Banks Boost Fossil Fuel Financing for The First Time since 2021

The world’s biggest banks raised their combined financing for fossil fuels by more than one-fifth last year, bucking a falling trend since 2021 amid a backlash against net-zero policies, especially in the United States. 

The world’s top 65 banks increased fossil fuel funding to $869 billion in 2024, up by $162 billion from 2023, according to the 16th annual Banking on Climate Chaos (BOCC) report released by climate campaign organizations on Tuesday.  

Last year, loans were the top form of financing, rising to $467 billion from $422 billion in 2023. Bonds saw the largest increase to $401 billion, up from $284 billion, while acquisition financing also increased—to $82.9 billion from $63.7 billion.  
Since the Paris Agreement was signed a decade ago, banks have funded fossil fuels with $7.9 trillion, found the report co-published by Rainforest Action Network, BankTrack, the Center for Energy, Ecology, and Development, Indigenous Environmental Network, Oil Change International, Sierra Club, and Urgewald.

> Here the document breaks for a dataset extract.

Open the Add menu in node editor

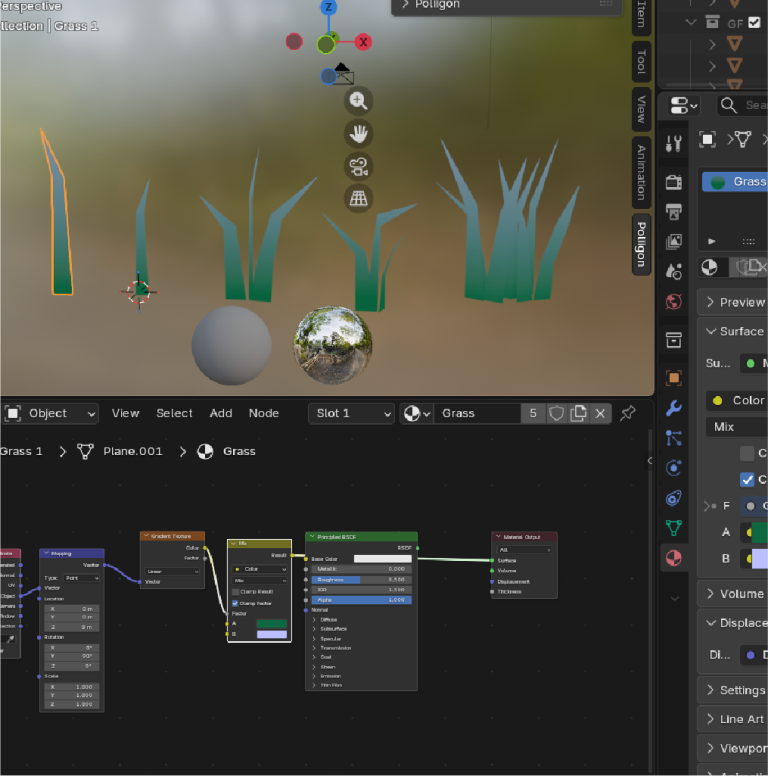[x=221, y=413]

JP Morgan Chase remains the largest fossil fuel financier in the world for yet another year, committing $53.5 billion to fossil fuel companies in 2024. A total of four banks increased their fossil fuel financing by more than $10 billion. 

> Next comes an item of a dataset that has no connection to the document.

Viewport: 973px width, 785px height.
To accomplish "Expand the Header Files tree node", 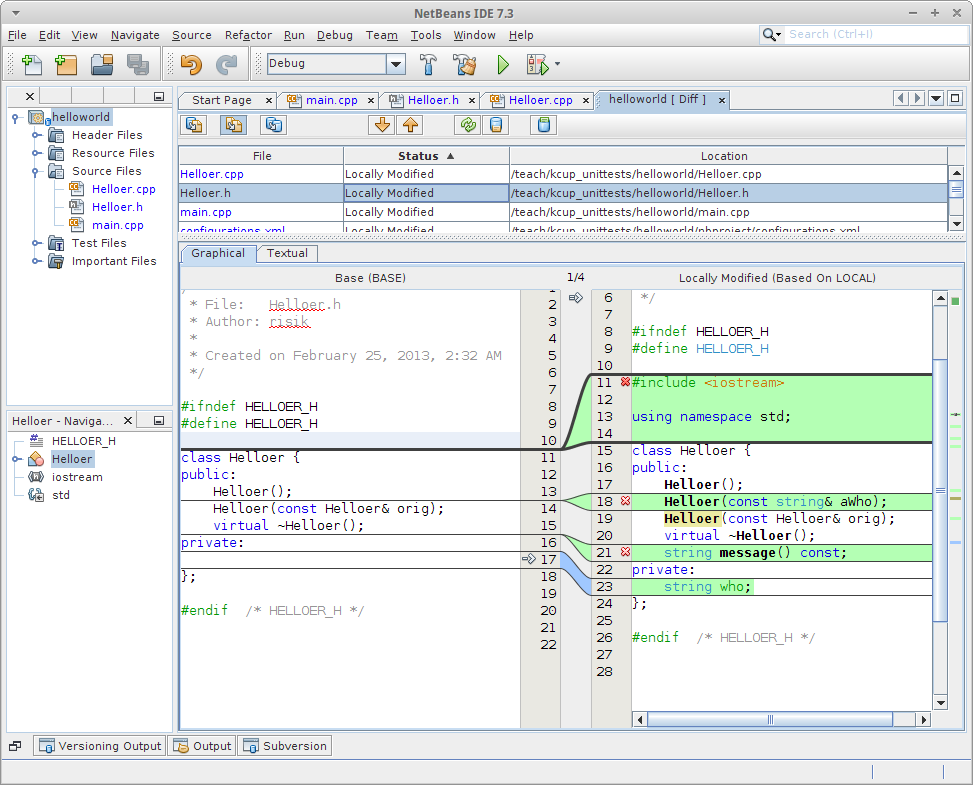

Moreover, the top 4 banks with the largest absolute increase are JP Morgan Chase, Citigroup, Bank of America, and Barclays.  

U.S. banks committed a total of $289 billion in fossil fuel financing in 2024, which represents one third of the global financing for the year. 

“Even in the face of worsening disasters and increasingly dire warnings of scientists and policy experts, banks actually increased their financing to fossil fuels between 2023 and 2024 and still poured billions into expanded fossil infrastructure,” said Allison Fajans-Turner, Policy Lead at Rainforest Action Network and co-author of the report. 

After years of scrutiny and blacklisting from Republican states in the U.S. and lawsuits from Republican attorney generals, North American banks and asset managers began quitting net-zero alliances en masse following President Donald Trump’s election victory. 

The top U.S. banks and four of Canada’s largest banks are no longer part of the Net-Zero Banking Alliance (NZBA), a group of leading global banks committed to aligning their lending, investment, and capital markets activities with net-zero greenhouse gas emissions by 2050.